* _EXERCISE_:
Would it be possible to write out each entry below exactly, without the pictures?

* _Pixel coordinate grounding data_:
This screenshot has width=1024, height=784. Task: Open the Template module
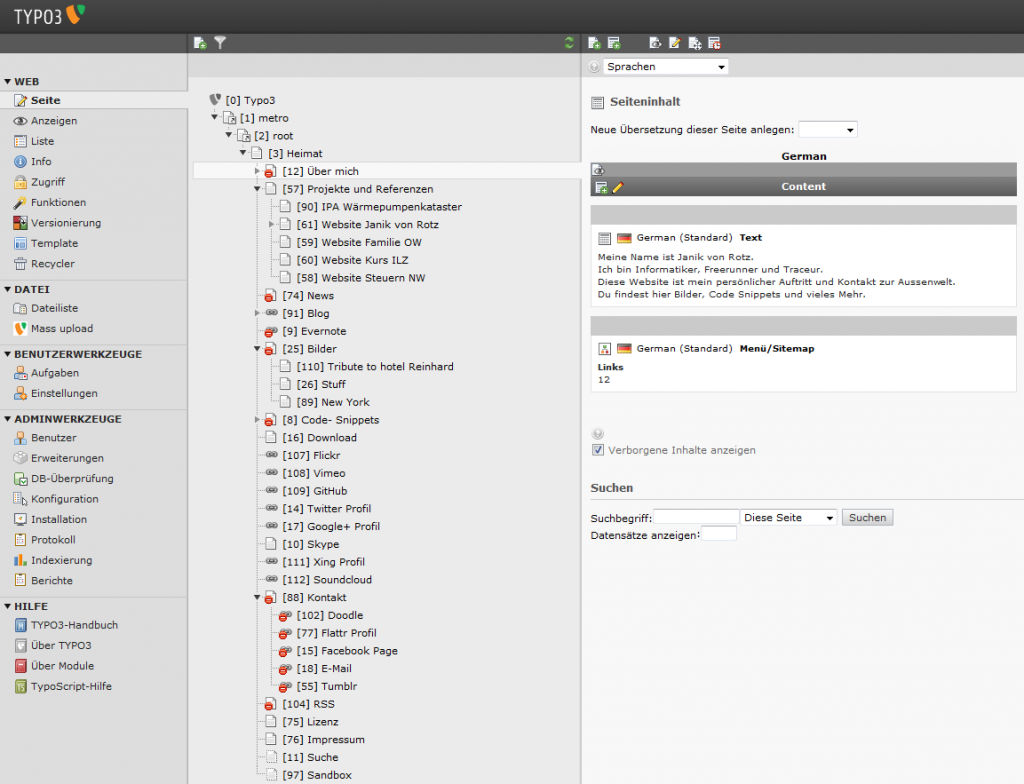click(x=54, y=243)
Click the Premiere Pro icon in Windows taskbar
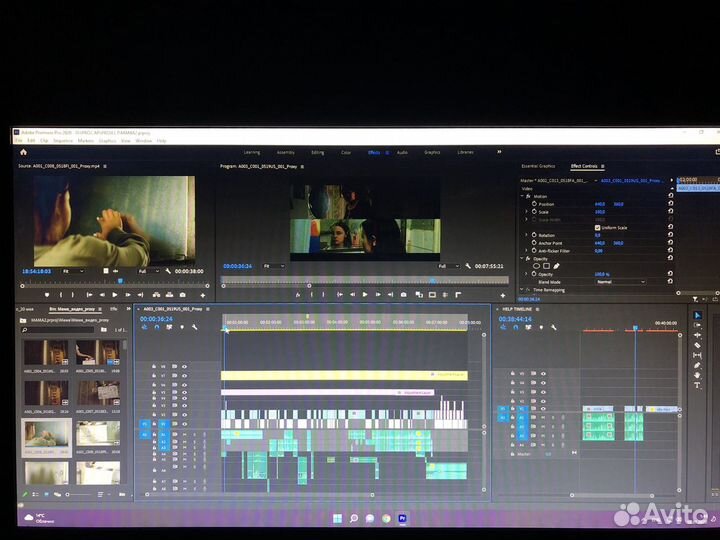Image resolution: width=720 pixels, height=540 pixels. point(402,518)
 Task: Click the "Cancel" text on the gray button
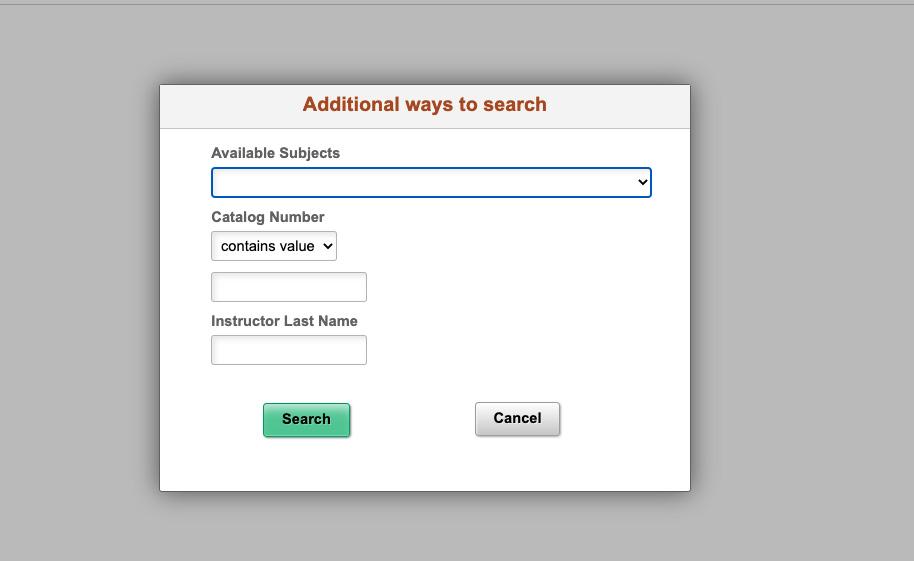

* _ANSWER TO THIS PROBLEM_:
This screenshot has width=1024, height=784. Task: Open the Template module
click(x=54, y=243)
Click the Premiere Pro icon in Windows taskbar
Image resolution: width=720 pixels, height=540 pixels. point(402,518)
 Task: Click the "Cancel" text on the gray button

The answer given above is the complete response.